Pre-trained Language Models Learn Remarkably Accurate Representations of Numbers
Marek Kadlčík, Michal Štefánik, Timothee Mickus, Michal Spiegel, Josef Kuchař
TL;DR
Pretrained language models encode numeric information with a highly structured, often sinusoidal, embedding pattern. The authors introduce sin-based and Fourier-inspired probes that decode integers from number embeddings with near-perfect accuracy across multiple open-source LMs, revealing that exact numeric representations survive pretraining. They show that the precision of these numeric embeddings explains a substantial portion of elementary arithmetic errors and that aligning embeddings to the discovered pattern can reduce such errors. This work challenges the notion that LMs cannot reliably represent exact quantities and demonstrates that targeted embedding interventions can improve numeracy without external calculation tools.
Abstract
Pretrained language models (LMs) are prone to arithmetic errors.
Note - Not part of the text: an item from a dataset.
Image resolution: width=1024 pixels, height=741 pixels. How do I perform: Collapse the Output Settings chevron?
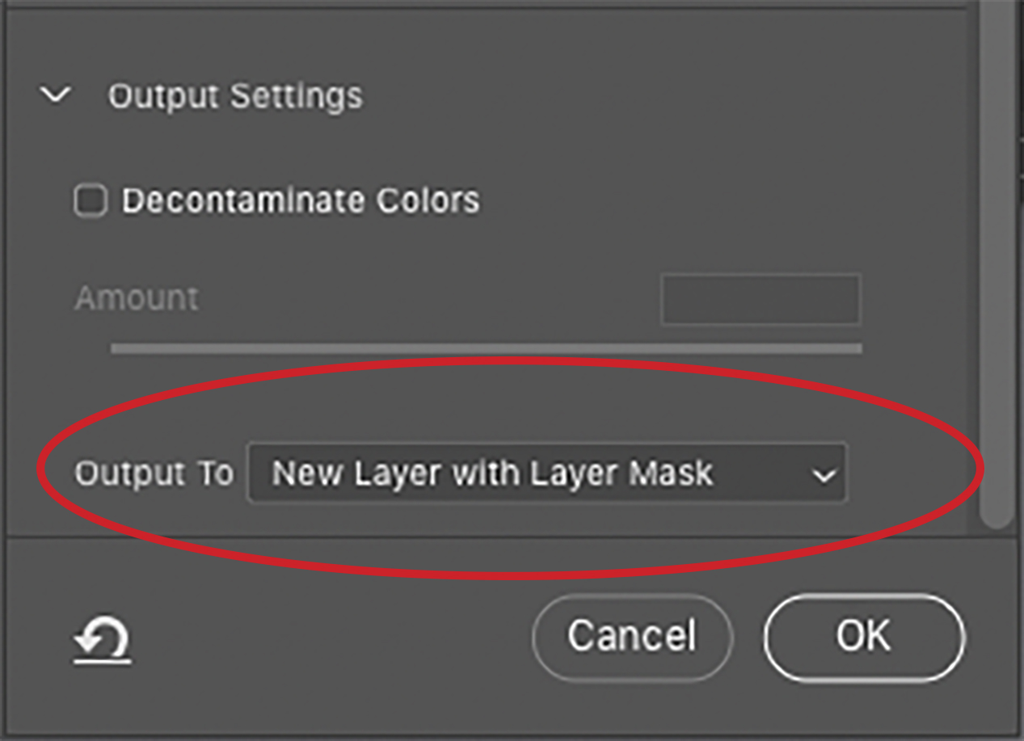coord(56,95)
Existing work showed limited success in probing numeric values from models' representations, indicating that these errors can be attributed to the inherent unreliability of distributionally learned embeddings in representing exact quantities. However, we observe that previous probing methods are inadequate for the emergent structure of learned number embeddings with sinusoidal patterns. In response, we propose a novel probing technique that decodes numeric values from input embeddings with near-perfect accuracy across a range of open-source LMs. This proves that after the sole pre-training, LMs represent numbers with remarkable precision. Finally, we find that the embeddings' precision, judged by our probe's accuracy, explains a large portion of LM's errors in elementary arithmetic, and show that aligning the embeddings with the pattern our probes discover can mitigate these errors.